The moderate opposition group called New Ukraine, led by Ukraine's economic minister, Bolodymyr Lanovy, raised alarm that the radical moves suggested by Yemelianov, such as immediate currency introduction and a sharp cut in trade links with countries of the Commonwealth of Independent States, were premature and could spell disaster for Ukraine's sliding economy.
Under pressure from Mr. Lanovy, Yemelianov backed off from his radical measures, and the parliament chose a compromise, adopting Yemelianov's guidelines in principle and appointing members from the rival team to consult on the specific mechanisms for implementing reform. Moderate response
"The basic premise of Lanovy's program in contrast to Yemelianov's is that Lanovy says 'We're going to build an economy first and then break away,' " says Bull. Lanovy was not invited to travel with Kravchuk on his American voyage.
"The main difference between the two figures is simple," says Bohdan Kravchenko, a Canadian adviser to Ukraine's parliament. "Lanovy is a good technical economist, but he's a terrible politician. Yemelianov is a good politician, but he's not much of an economist. If they don't work together, Ukraine's economy will suffer."
The economic picture in Ukraine grows bleaker each day, with inflation growing at 1 percent a day, rising unemployment, burgeoning trade and budget deficits, and falling production. Enterprises cannot afford higher-priced supplies from Russia and other former Soviet republics.
Mr. Kravchenko and other Western economists working closely with Ukrainian reformers disagree with critics' gloomy picture of prospects for radical economic reform in Ukraine.
Ukraine's legislature passed some very progressive reform legislation, says Oleh Havrylyshyn, a Canadian serving as Ukraine's deputy minister of finance, including laws on privatization of large and small enterprises and a "very liberal" foreign investment law.
The government's draft budget proposal for 1992, still being debated by parliament, is very ambitious, he says. It proposes a reduction in the budget deficit from 12 percent to 2 percent of the GNP through drastic cuts in price subsidies and social programs, meeting the requirements for credit from the International Monetary Fund (IMF), which accepted Ukraine's membership in late April.
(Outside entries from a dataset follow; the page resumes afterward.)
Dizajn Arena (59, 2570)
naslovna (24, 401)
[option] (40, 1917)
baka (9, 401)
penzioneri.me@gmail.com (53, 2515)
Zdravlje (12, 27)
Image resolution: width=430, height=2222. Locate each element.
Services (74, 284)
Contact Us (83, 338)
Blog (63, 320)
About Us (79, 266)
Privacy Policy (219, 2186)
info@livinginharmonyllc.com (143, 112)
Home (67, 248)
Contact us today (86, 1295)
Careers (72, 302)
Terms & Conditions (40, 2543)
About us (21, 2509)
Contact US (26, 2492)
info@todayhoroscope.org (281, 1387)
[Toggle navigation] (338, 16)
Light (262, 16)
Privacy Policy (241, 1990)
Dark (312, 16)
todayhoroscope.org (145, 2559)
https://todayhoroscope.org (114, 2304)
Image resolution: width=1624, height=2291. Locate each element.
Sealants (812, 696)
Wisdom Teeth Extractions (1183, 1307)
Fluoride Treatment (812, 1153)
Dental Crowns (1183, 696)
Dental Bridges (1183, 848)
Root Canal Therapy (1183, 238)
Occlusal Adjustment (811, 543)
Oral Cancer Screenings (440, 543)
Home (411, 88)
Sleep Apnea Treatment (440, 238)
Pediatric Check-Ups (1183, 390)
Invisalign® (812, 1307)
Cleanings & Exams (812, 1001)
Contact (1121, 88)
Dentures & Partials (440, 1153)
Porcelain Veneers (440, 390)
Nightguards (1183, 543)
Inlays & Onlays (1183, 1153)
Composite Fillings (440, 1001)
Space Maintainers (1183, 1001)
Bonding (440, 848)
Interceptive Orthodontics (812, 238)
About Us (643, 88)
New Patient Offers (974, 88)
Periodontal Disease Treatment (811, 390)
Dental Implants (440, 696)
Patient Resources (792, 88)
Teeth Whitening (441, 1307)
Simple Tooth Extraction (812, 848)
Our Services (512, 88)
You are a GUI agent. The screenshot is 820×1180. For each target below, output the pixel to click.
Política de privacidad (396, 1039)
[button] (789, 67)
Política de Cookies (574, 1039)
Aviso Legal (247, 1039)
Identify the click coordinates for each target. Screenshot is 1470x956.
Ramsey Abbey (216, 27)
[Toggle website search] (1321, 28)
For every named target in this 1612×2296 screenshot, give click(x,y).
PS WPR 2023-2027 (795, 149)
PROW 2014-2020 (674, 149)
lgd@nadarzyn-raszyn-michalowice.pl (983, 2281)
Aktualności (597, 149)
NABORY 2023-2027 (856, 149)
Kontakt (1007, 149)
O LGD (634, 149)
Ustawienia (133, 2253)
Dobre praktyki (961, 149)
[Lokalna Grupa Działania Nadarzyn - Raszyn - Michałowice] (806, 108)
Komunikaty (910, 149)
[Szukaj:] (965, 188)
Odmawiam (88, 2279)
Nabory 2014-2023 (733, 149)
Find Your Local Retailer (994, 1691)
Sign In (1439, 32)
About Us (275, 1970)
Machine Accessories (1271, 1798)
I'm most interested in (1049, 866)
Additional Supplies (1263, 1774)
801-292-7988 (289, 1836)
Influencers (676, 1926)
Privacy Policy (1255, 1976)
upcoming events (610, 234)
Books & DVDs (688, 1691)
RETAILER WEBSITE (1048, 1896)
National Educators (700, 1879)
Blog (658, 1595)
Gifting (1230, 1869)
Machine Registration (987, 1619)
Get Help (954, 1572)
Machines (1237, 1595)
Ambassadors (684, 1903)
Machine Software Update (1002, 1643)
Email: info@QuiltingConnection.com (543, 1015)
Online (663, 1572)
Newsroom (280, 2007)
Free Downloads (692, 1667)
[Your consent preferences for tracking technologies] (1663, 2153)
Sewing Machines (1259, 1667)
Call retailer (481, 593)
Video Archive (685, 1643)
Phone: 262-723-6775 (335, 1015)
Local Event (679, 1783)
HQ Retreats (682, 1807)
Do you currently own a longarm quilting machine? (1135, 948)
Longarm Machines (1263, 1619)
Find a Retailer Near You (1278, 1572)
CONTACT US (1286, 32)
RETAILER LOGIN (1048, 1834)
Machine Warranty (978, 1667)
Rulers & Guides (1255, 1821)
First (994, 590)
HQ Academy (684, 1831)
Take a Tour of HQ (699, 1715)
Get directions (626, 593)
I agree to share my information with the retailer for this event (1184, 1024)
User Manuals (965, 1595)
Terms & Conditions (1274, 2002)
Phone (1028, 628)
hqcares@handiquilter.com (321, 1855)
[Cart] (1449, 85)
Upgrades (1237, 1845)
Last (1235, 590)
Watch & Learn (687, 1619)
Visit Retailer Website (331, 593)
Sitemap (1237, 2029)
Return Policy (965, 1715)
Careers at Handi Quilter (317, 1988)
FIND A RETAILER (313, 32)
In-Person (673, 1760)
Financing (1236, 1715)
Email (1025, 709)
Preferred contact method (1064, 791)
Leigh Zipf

"I'd like to see any Western legislature accept this budget," says Mr. Havrylyshyn.
He acknowledges that it was Lanovy, who is also Ukraine's deputy prime minister in charge of economic reform, who authored the program accepted by the IMF.
It is also mostly members of Lanovy's team, primarily young, Western-trained economists, who are working on the mechanisms of economic reform, according to both Bull and Kravchenko. Mykola Sivulsky and Oleksander Sharov, for instance, have been appointed deputy chairmen of Ukraine's national bank, in charge, respectively, of currency introduction and foreign exchange.
Ukraine plans to introduce its national currency in two stages with the multi-use coupons now in circulation serving as transitional money, most likely beginning in June.
"This should be followed by a period of economic stabilization. The economy must stabilize before we introduce our currency, the hryvna, by the end of 1992," Sivulsky says.
The currency is now being printed in Canada.
The monetary reform plan drafted by Lanovy's team, which is likely to be adopted, stipulates Ukraine will return all the rubles removed from its economy to Russia, averting a much-feared hyper-inflationary flood of rubles into Russia's economy. Privatization delayed
Some members of Lanovy's team are also working on the program, setting targets for privatization for 1992.
"It's taking forever," says Bull, a privatization expert. "The Russians have started their auctions already, but I don't think the Ukrainian program will even make it to parliament before June."
"The inertia here has its roots in many fears," says Mr. Naumenko: "the mentality; the unprofessional level of the government, still full of old party functionaries; populist politics in parliament; and the fact that Ukraine has only started building its state institutions. Russia simply took over the Soviet Union's."